La leghista Matone senza peli sulla lingua: “Zaia vuole cacciare Salvini”
Simonetta Matone, deputata della Lega, spiega come finirà nel Carroccio tra Matteo Salvini e i governatori: «Malissimo». Il Capitano, dopo l’uscita di Roberto Vannacci che vola nei sondaggi, sta cercando l’appoggio di Luca Zaia (nella foto) e dei presidenti di Regione del Nord per la campagna elettorale. Ma Zaia, secondo Matone, vuole «fottere Salvini. Il suo obiettivo è fotterlo.
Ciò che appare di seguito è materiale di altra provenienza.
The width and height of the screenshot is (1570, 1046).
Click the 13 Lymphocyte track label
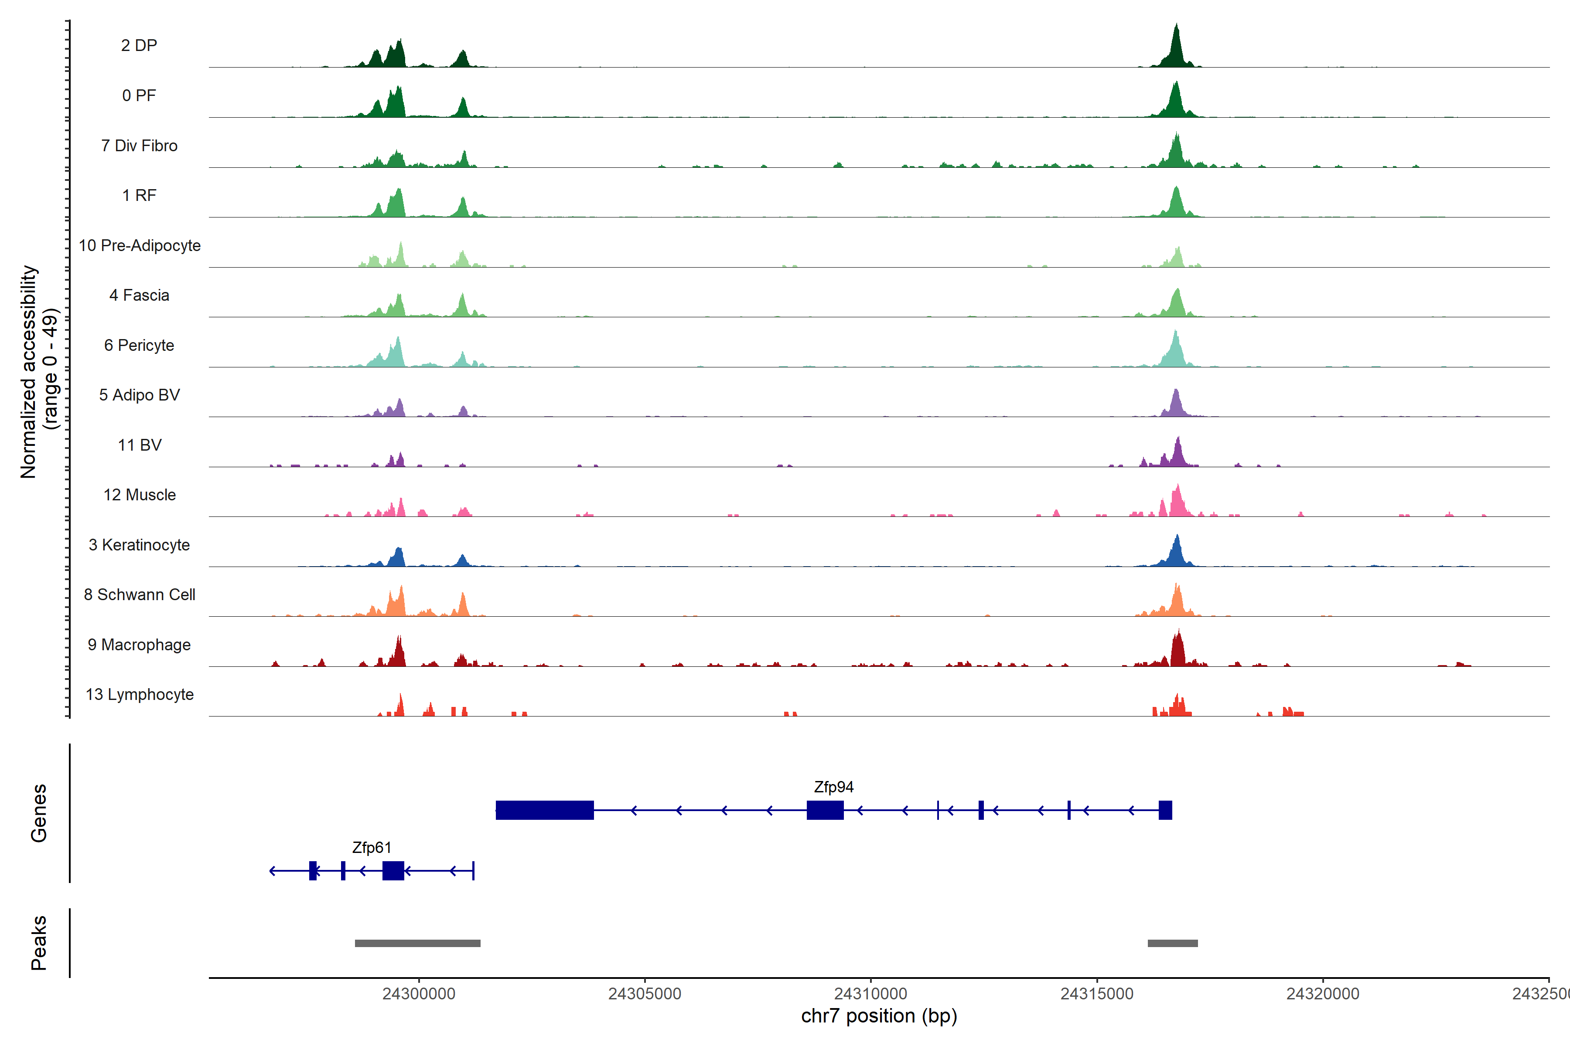click(x=140, y=694)
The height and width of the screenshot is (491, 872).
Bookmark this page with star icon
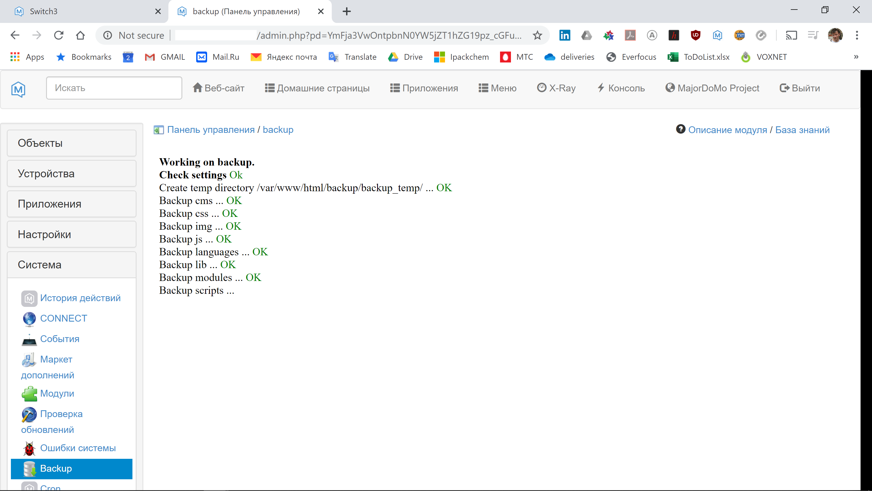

Non lo dico io, me lo hanno detto ex leghisti veneti». Se la Lega si sposta al nord, dice la deputata al Foglio, «Io me ne vado. Come posso spiegare ai miei elettori del Lazio che c’è una Lega che parla male dell’altra? Io non mi faccio prendere a sputi. Se non servo, torno a casa o trovo un altro partito».
Non solo. Secondo lei Vannacci «usa parole luride» ed è stato un errore farlo entrare in Lega? “Lo è stato”. Mentre Claudio Durigon è corteggiato da FdI: il partito della premier lo accoglierebbe a braccia aperte. I deputati leghisti del Sud, aggiunge Matone, «sono parlamentari che hanno i loro voti. Simona Loizzo è una primaria che opera nella sanità da anni. Nicola Ottaviani è un cassazionista di valore e Anastasio Carrà, eletto in Sicilia, è un maresciallo che si è battuto per la Lega, un deputato che ha dietro oltre venti comuni che lo seguono». Mentre Vannacci «er me è oltre il 5,3 per cento e non perché mi piace o ci piace, ma perché c’è un elettorato, che anche dal M5s, guarda a lui, un elettorato che ascolta parole base e crede a quelle parole».